2. To what extent is the playing style of jazz influenced by Will Hardy?
Instead of interesting players, what about the style of game they play?
I asked Bailey, the Jazz summer league coach, how the Jazz summer league style of play will be the direction of the Jazz in the future.
“An obviously defensive part is what Will wants to implement in the regular season,” Bailey said. “Some of the games we’re calling maybe something else last year, maybe the same game we’re calling something different right now just for the summer league.”
So if the defense remains for the future, how would Bailey describe this defensive system?
“First of all, being aggressive, being physical. Turning a lot of ball screens on and off. Getting used to it, I think the most important thing is just our shifts – we were better defensively today.
The Sixers make that three, but the Jazz switch screens; they also have a perimeter player who helps down into the paint to prevent the pass to the roller man.
The Jazz weren’t a change team last year, or at any time in the past eight years. Rudy Gobert was under the Jazz’s employ, and when you employ Gobert, the right thing to do is channel the games into the paint and get the best defensive player in the world to play as big of a role as possible. Change doesn’t do that.

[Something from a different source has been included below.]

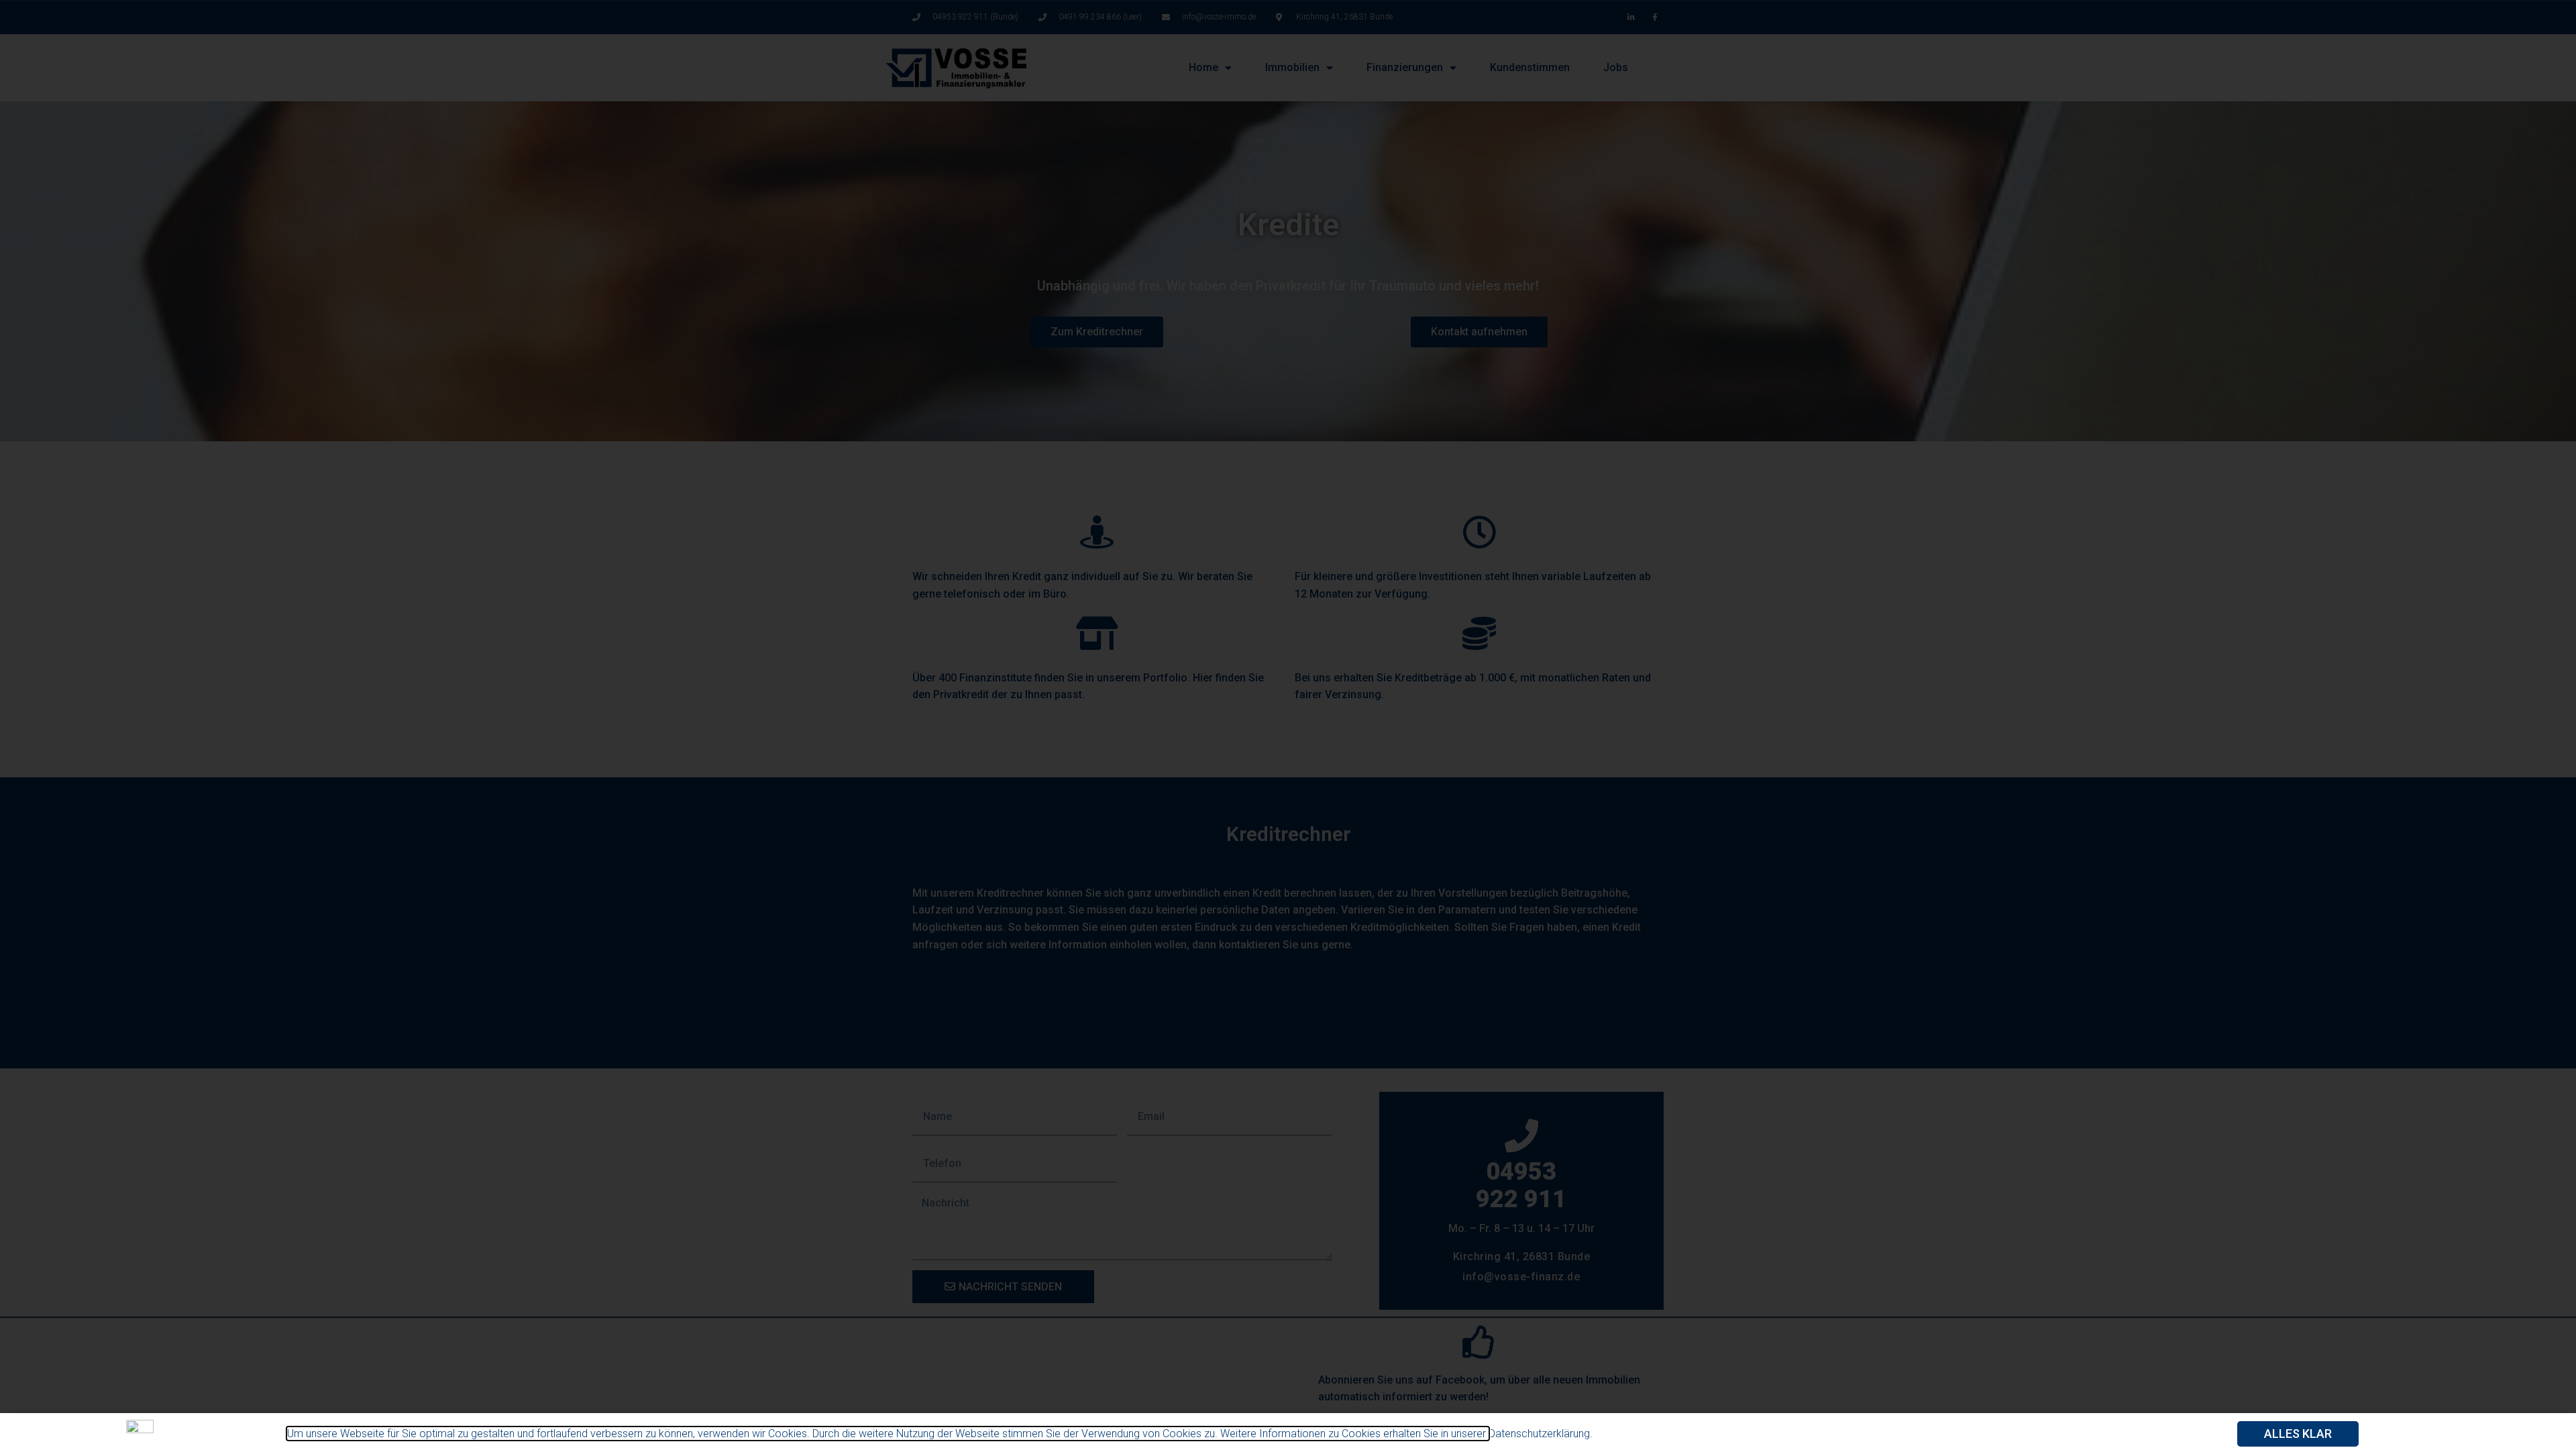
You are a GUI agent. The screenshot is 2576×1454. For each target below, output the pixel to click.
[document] (1288, 727)
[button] (2298, 1434)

But switching more often than not prevents paint penetration and offers perhaps the clearest way for defenses to stay with attacking players without the need for rotations at the back. Next, the Jazz want players to move around to help in isolation or fence-out situations.
This portends a very different Jazz system from what we are used to. Prepare for it in October.

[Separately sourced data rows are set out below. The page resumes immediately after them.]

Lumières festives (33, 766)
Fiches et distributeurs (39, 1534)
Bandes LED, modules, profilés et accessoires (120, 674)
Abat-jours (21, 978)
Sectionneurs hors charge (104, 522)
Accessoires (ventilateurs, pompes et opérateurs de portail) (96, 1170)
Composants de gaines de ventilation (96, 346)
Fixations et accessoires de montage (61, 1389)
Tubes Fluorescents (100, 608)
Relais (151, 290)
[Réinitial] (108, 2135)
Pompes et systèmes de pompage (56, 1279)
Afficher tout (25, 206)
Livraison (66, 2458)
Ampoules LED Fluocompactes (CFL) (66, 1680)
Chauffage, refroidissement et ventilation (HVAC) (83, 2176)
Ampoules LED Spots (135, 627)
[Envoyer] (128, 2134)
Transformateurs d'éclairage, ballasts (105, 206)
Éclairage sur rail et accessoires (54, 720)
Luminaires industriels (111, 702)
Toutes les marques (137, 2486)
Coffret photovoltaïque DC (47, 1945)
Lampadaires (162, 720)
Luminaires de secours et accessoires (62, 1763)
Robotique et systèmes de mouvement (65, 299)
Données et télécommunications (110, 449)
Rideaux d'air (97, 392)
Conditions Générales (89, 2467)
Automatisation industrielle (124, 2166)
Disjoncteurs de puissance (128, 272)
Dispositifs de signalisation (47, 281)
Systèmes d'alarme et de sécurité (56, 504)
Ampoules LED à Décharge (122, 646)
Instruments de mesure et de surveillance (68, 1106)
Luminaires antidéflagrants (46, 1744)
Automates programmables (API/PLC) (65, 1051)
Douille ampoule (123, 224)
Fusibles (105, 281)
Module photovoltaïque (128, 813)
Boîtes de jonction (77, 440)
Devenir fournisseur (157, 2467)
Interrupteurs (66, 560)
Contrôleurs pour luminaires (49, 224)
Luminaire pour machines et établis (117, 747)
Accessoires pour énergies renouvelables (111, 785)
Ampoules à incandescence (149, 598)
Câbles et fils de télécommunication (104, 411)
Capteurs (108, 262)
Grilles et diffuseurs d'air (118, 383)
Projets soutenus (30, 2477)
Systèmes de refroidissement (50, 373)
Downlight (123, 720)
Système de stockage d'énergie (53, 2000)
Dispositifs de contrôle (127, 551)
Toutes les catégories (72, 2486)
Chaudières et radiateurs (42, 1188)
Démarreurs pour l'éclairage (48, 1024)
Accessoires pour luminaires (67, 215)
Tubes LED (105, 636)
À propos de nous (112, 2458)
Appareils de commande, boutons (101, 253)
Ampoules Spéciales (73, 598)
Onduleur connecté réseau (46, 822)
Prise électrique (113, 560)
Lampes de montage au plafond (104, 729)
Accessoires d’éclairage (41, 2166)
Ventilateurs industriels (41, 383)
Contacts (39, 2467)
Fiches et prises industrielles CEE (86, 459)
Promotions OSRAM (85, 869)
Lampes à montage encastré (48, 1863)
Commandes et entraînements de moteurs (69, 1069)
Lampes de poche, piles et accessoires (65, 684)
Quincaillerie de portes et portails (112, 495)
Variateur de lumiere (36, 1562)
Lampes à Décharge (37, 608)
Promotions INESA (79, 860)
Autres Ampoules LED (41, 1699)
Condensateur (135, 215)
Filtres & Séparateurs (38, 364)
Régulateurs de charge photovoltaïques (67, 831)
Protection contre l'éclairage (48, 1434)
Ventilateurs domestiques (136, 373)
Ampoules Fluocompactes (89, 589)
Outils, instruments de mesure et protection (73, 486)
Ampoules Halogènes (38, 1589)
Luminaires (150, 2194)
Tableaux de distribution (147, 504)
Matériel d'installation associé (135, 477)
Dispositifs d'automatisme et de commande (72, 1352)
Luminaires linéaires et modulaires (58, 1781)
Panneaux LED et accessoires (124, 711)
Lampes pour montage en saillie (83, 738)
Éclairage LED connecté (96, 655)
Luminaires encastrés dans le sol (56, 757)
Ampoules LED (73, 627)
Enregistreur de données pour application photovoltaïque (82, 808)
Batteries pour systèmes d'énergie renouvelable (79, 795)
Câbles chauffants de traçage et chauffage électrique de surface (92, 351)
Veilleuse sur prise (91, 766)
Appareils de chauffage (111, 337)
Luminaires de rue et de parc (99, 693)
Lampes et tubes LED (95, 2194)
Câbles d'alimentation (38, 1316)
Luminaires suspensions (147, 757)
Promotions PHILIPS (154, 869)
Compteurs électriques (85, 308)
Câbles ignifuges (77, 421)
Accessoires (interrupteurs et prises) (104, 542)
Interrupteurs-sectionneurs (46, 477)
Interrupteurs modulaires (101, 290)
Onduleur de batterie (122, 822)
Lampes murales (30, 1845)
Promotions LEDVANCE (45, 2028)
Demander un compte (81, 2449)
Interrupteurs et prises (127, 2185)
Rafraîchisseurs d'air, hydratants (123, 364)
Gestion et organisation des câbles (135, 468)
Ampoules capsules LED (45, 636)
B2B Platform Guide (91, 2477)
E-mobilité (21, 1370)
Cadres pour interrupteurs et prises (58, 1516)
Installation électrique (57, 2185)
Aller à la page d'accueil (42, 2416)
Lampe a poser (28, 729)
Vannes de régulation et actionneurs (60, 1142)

3. Quick Player Impressions
I’m not sure any of the Summer Jazz League players who played tonight have a great chance of making the roster…but they’ll try anyway. Here are some quick initial impressions of a few of them.
• Justin Robinson, 24, spent three years up and down in the NBA, including with the Bucks, Pistons and Kings last year as a two-way guy or 10-day-old guy. He was a really good shooter in college, but he’s 25-80 so far at the NBA level. Like most 6-1 players, where he struggles the most is inside the arc: he’s shot just 32% from 2 points in the NBA. He’s reasonable enough to control the ball and make play, so it’s not like he’s hopeless, but fair really must adapt his game to find an NBA role, and will have to play almost entirely on the perimeter. I thought he was the best player in the Jazz tonight, though.
• Bruno Caboclo, M. “Two years away from being two”, has now been in the NBA for seven seasons – although he played abroad in 2021-22. He’s still ridiculously long, but his body has taken on an impressive thickness: it’s almost too big now, maybe not elastic enough. Either way, the body wasn’t and isn’t the problem, the problem is still a lack of self-control on the pitch. He committed seven fouls tonight, bending that rule a bit, and added five turnovers in 25 minutes. He was at -15 in the team, despite some bright moments. We’ll give him this, though: He was playing with the Brazilian national team and only arrived in Salt Lake City yesterday, so maybe a little jet lag is to be expected.
• Vic Law was named to last season’s All-NBL First Team — the Australian National Basketball League — alongside famed former jazzman Bryce Cotton for the Perth Wildcats. He has unfortunately been hugely outclassed in the Utah Jazz Summer League thus far. A 1-12 FG start against the Thunder wasn’t great on Tuesday, then he looked awkward again today, enough that he saw more of the bench in the second half in favor of James Palmer Jr. , who looks like a better player. I hope he keeps killing it in Australia, though – being one of the best players at the most successful club in this league in a great country is a great life.